Charles Brasted, a partner at Hogan Lovells, says that businesses around Europe and across sectors are clear that Europe needs a strong and connected the UK to continue to thrive because it is central to access to capital, innovation and talent.
“However, the European business community feels that the importance of the economy is being overlooked by those leading the negotiations and they are concerned that the mandate afforded to the negotiators by the European Council, effectively prohibiting meaningful discussions about trade until ‘sufficient progress’ is made on other political priorities, has increased uncertainty,” he adds.
Mr Thomas believes that the negotiators’ apparent ‘zero-sum’ approach, whereby a loss to one side means a gain for the other, does not reflect reality.
“The risks and uncertainties that firms across Europe now face undermine European productivity and competitiveness. Agreement on the future framework for economic relations between the EU and agreement on a plan for a transitional period must be made without delay,” he says.
Currently, the UK imports more goods from EU member states than it exports and it has the greatest negative intra-EU trade balance of any member state. The countries for which the UK is an important export market are Ireland (goods worth 14.1 per cent of GDP are destined for the UK), Luxembourg (10.1 per cent), Malta (9.1 per cent), the Netherlands (7.6 per cent), Belgium (7.3 per cent) and Slovakia (5.2 per cent).
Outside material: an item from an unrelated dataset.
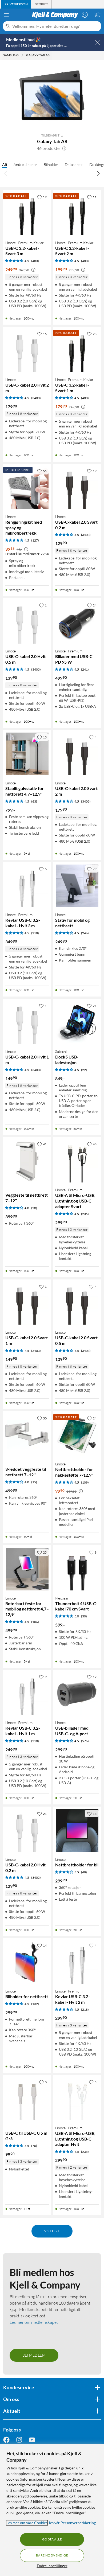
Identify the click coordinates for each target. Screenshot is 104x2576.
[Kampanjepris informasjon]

The Economic and Social Research Institute, Dublin, and the Department of Economics, Trinity College, Dublin, estimated that Ireland and Denmark would face the highest average tariff rates (of over 10 per cent) on their exports to the UK under the World Trade Organisation’s rules.
The EU is the largest market for UK financial services. About 75 per cent of the EU foreign exchange and interest rates derivatives trading takes place in the UK. 46 per cent of EU equity is raised in London. As of May 2017, 112 companies from other EU countries were listed on the London Stock Exchange markets. The City of London dominates in Euro-denominated transactions with the UK accounting for around €1 trillion per day of notional contracts for euro interest rate derivatives alone. This is nearly three times the trading volume of the whole of the rest of Europe. The UK accounts for £45 billion out of the total £58 billion in European capital markets and investment banking revenue.
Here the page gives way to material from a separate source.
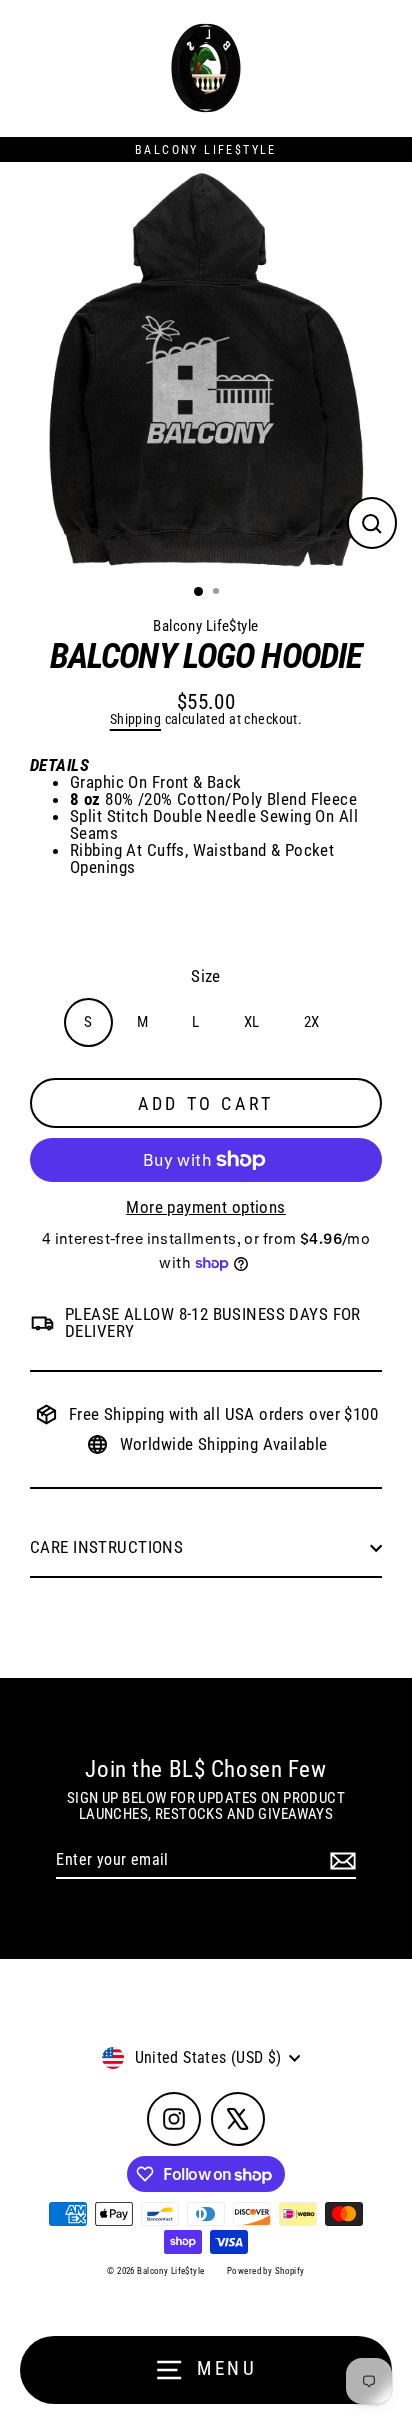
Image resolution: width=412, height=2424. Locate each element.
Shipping (135, 719)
“Our hope is that our research will give the national government, EU officials and negotiators a new understanding of the realities of the complex business relationships that underpin the European economy. We’ve set out the steps that need to be taken to create a future relationship between the EU and UK that not only protects the common interests of the region’s businesses but also ensures continued prosperity for the whole of Europe,” says COBCOE’s Ms Martin.
COBCOE’s research lasted over a year. It included 27 structured roundtable discussions in 18 countries, including seven in emerging Europe.